The Innocent
- First edition (UK)
- Author: Harlan Coben
- Language: English
- Genre: Mystery, thriller
- Published: 2005
- Publisher: E. P. Dutton (US) Orion Books (UK)
- Publication place: United States
- Media type: Print (hardback, paperback)
- Pages: 439

= The Innocent (Coben novel) =

2005 novel by Harlan Coben

The Innocent is the seventh stand-alone novel by American crime writer Harlan Coben. It was first published in April 2005.

The novel was made into a Spanish television miniseries of the same name that was released on Netflix in April 2021.

==Plot summary==
Matt Hunter is a seemingly ordinary man in suburban New Jersey with a pregnant wife, Olivia. His past is not so ordinary. In his late teens, he tried to break up a fight involving his friend, and wound up unintentionally killing the other fighter.
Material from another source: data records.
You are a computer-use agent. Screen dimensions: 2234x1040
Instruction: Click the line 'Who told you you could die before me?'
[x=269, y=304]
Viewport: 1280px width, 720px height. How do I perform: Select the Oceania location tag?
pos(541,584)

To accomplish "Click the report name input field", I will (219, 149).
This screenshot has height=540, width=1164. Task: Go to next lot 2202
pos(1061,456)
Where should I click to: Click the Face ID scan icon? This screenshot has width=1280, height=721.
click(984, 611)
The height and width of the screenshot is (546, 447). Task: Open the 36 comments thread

While his friends spent time in college, Matt was behind bars serving time for negligent manslaughter. Now, nine years after being released from prison, Matt is a paralegal in his brother's law firm and his life is looking up. However, the past won't seem to go away. As Matt and Olivia try to buy a house in his old neighborhood, neighbors and local authorities make it clear he is not welcome. After Matt receives disturbing photos from his wife's phone, a man who is tailing him ends up dead. Matt soon learns that Olivia also has a past that she'd like to forget. Unable to trust anyone, Matt and Olivia are forced to work outside the law to save themselves and their future.